In this case, authors noted that their patient's clinical parameters, the presence of bloody diarrhea in the absence of a toxic condition (such as ischemia or necrosis), endoscopic and pathological findings, plus his "very rapid response to 5-ASA treatment for ulcerative colitis, and the onset of complaints after recovery from COVID-19" suggest his ulcerative colitis may have been due to an immune response triggered by COVID-19.
The group explained that the etiology of ulcerative colitis is unknown -- the disease may be induced by inflammation triggered by any condition. That their patient had no history of GI complaints; developed bloody diarrhea and abdominal pain shortly after the onset of COVID-19 symptoms; and had imaging and pathology findings compatible with ulcerative colitis "might suggest that the disease could be triggered by COVID-19," the group noted.
The high levels of angiotensin-converting enzyme-2 (ACE-2) and transmembrane serine protease required for the COVID-19 virus to enter cells are expressed by human intestines, they noted, citing emerging data suggesting the virus's effect on the GI system and liver may also be associated with hepatic cells' expression of ACE-2, "a major receptor for gastrointestinal epithelial cells and COVID-19."

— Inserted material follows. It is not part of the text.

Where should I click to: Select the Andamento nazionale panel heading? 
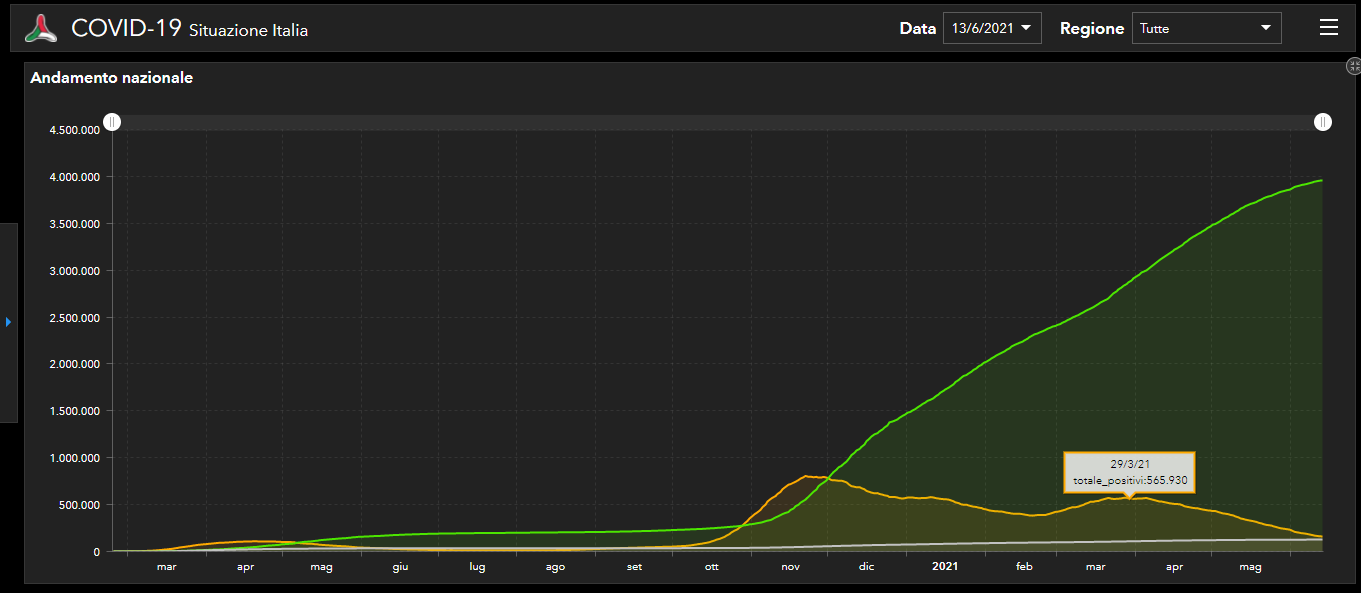112,78
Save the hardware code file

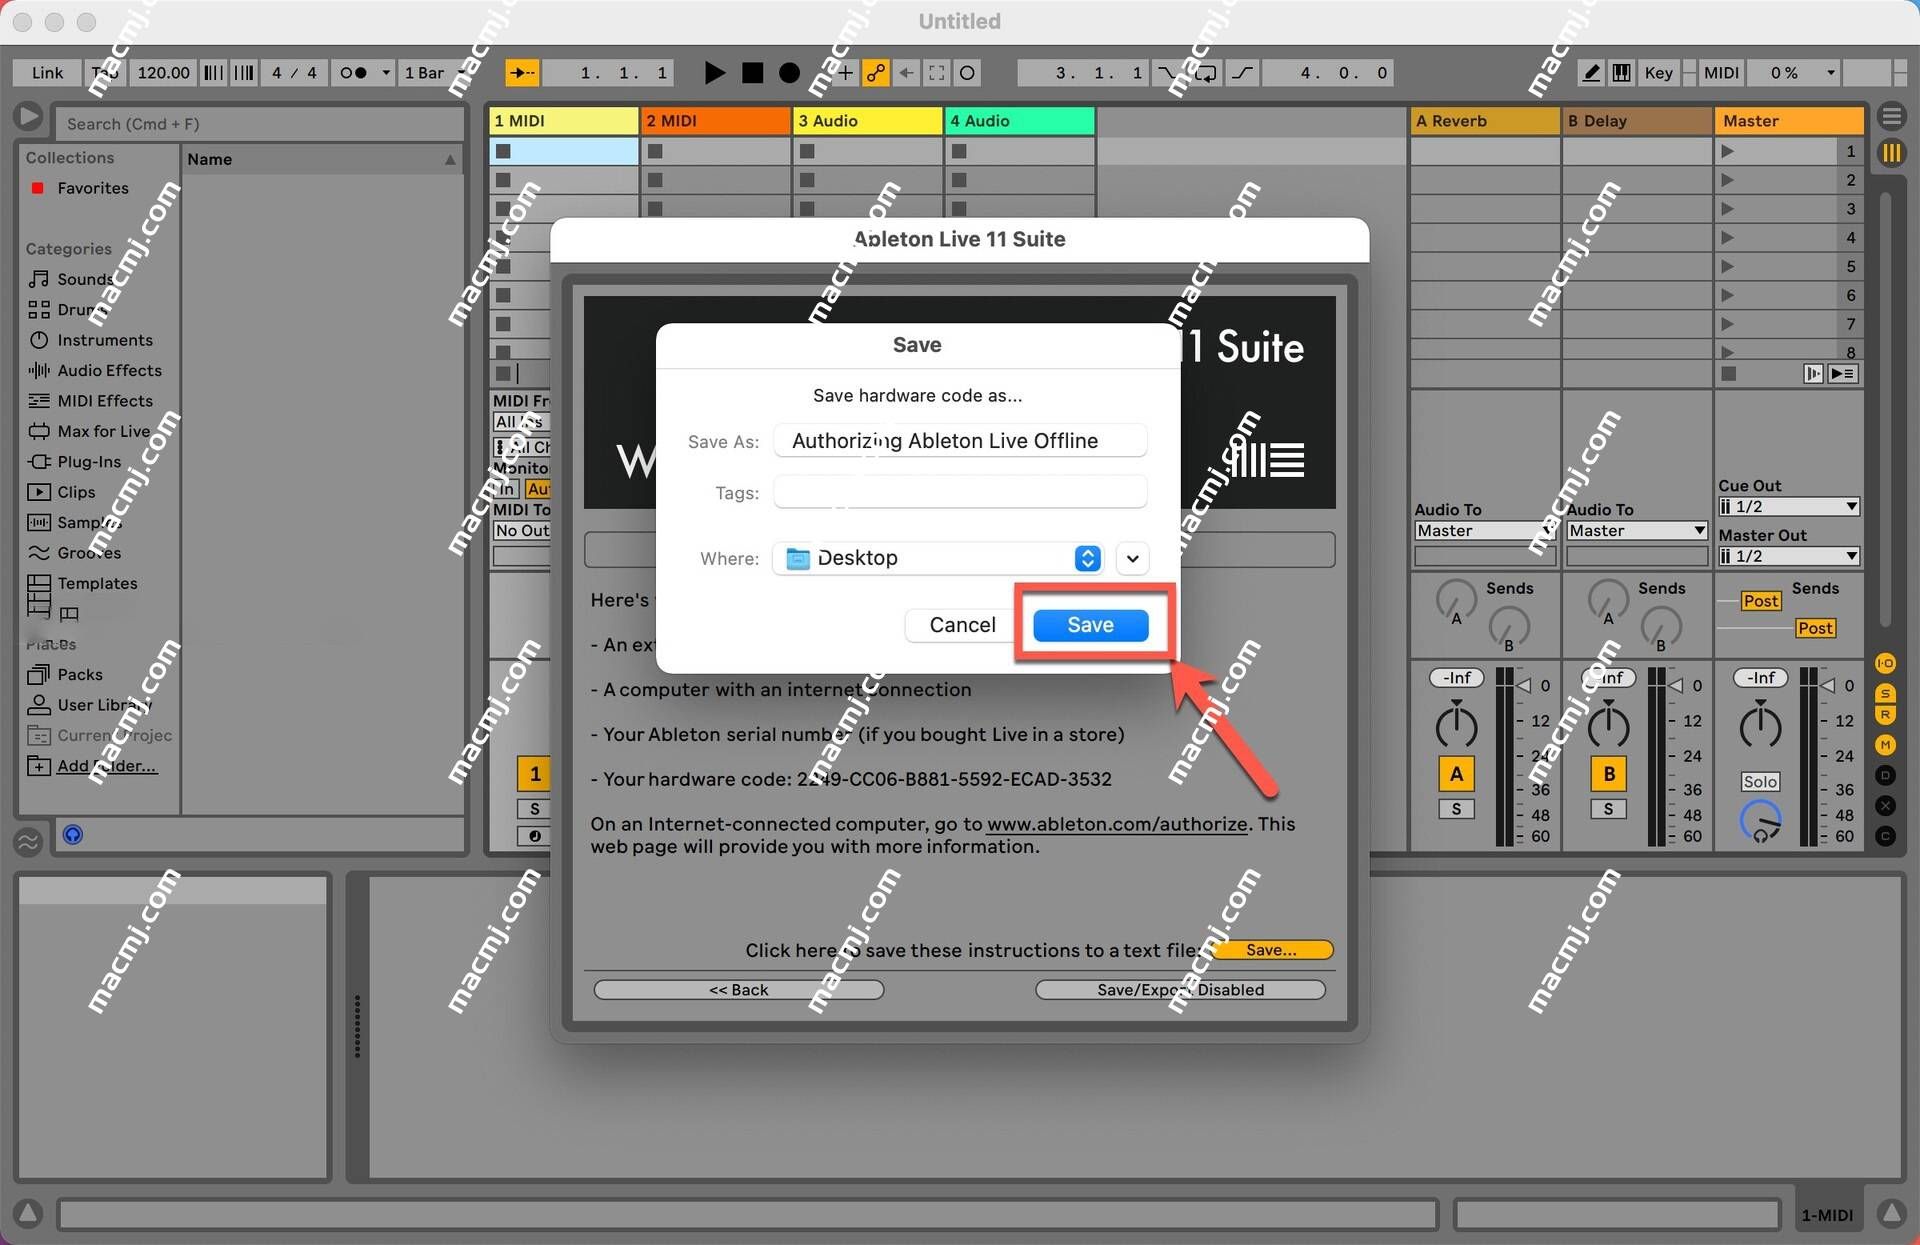click(1090, 622)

Case authors observed that, while little is known about COVID-19 and inflammatory bowel disease (IBD), "the International Organization for the Study of Inflammatory Bowel Disease (IOIBD) ... recently recommended reducing corticosteroid therapy and maintaining thiopurines and biologics." In 2021, that group also released consensus recommendations regarding for IBD patients.
Given the dynamic course seen in COVID-19 and the increasing range of clinical symptoms being reported, "there is an urgent need to properly determine the clinical features of COVID-19," case authors wrote. They acknowledged that while the lack of PCR investigations in stool or tissue samples was a limitation in this case, there was considerable evidence to suggest that the patient did experience COVID-19.

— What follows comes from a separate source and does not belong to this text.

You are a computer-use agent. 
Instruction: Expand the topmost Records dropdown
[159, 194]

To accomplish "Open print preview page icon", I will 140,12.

They concluded by urging further study of the association between COVID-19 and IBD, especially ulcerative colitis, and COVID-19 testing in patients presenting with gastrointestinal complaints.
Disclosures
The case report authors noted no conflicts of interest.
Primary Source
Turkish Journal of Gastroenterology
Aydın MF, Taşdemir H "Ulcerative colitis in a COVID-19 patient: A case report" Turk J Gastroenterol 2021; DOI: 10.5152/tjg.2021.20851.